Still, conflicts remain. Breyer’s stake in Cisco Systems Inc. kept him out of a patent case the court decided in May.
And Roberts, Breyer and Alito all disqualified themselves at least once when the court opened its new term Oct. 5 by rejecting appeals in more than 1,000 cases. The impact of those recusals isn’t clear because the court typically doesn’t disclose the vote on rejected appeals. The court accepts a new case only if four justices vote to consider it.
Some experts in judicial ethics say that, while justices should try to minimize recusals, they shouldn’t have to totally abstain from holding stocks. That’s in part because of the tax implications of a forced sale.
"This in-between view has not been disruptive, so I see no reason for change," said Stephen Gillers, a professor at New York University School of Law who has advised Breyer on ethics questions.
Others disagree, citing this week’s energy case as a prime example. Power generators are challenging a Federal Energy Regulatory Commission order that would give financial incentives to large electricity consumers to reduce use during peak hours.
Johnson Controls’ EnergyConnect unit, which helps those customers cut usage, would benefit from the rule and is helping to make the case in its favor.
A federal appeals court ruled on a 2-1 vote that FERC was overstepping its authority. Should the Supreme Court divide 4-4 -- something Wednesday’s argument suggested was at least a possibility -- the appeals court ruling stands to become the final word.
"You could have a result where the agency can’t put out a rule because the court of appeals said they couldn’t promulgate the rule, and four justices of the Supreme Court said they can’t," said Richard Painter, a University of Minnesota law professor who served as President George W. Bush’s chief ethics lawyer and advised on the nominations of Roberts and Alito.
"That has major implications for the public interest," Painter said. "We really would be much better off if Justice Alito were in the case."
As for Breyer, Supreme Court Clerk Scott Harris said in the letter that "the ordinary conflict-check conducted in Justice Breyer’s chambers inadvertently failed to find this potential conflict."
Johnson Controls itself isn’t a party to the case. Its ownership of EnergyConnect was noted in one of the two petitions the court accepted for review in January.

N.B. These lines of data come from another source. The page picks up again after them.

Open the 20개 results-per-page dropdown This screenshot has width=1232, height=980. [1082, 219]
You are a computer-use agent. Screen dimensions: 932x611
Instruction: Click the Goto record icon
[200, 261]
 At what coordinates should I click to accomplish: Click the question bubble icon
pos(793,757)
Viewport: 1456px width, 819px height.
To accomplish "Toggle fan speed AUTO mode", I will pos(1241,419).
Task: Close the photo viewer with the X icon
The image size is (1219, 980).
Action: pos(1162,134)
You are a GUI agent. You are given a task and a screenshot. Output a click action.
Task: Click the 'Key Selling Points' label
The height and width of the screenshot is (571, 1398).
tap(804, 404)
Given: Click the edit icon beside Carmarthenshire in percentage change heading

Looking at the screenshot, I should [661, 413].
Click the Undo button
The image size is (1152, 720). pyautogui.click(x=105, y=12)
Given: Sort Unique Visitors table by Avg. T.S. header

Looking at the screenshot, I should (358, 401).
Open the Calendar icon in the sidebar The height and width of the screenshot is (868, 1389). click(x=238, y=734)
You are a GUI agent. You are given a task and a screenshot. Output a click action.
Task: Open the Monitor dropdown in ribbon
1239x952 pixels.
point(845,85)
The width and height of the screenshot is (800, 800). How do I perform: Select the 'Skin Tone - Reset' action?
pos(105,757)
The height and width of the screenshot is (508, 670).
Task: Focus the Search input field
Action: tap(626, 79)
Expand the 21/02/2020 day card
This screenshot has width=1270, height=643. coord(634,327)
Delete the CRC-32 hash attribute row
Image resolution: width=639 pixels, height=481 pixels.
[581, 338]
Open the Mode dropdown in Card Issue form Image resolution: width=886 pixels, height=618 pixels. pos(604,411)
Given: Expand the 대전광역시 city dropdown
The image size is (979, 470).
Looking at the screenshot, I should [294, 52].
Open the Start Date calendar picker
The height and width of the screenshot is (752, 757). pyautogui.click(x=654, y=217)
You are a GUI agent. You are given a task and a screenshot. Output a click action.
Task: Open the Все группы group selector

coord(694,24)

Supreme Court spokeswoman Kathy Arberg said Breyer learned of the possible conflict when a Bloomberg reporter asked about the stock ownership Thursday.
Harris’s letter pointed to the code of conduct that federal judges follow, citing a provision that lets jurists take part in a case after they have divested their financial interest.
Harris wrote that Breyer "has devoted substantial judicial time to this case" and "has no reason to believe that the financial interest could be substantially affected by the outcome of this case."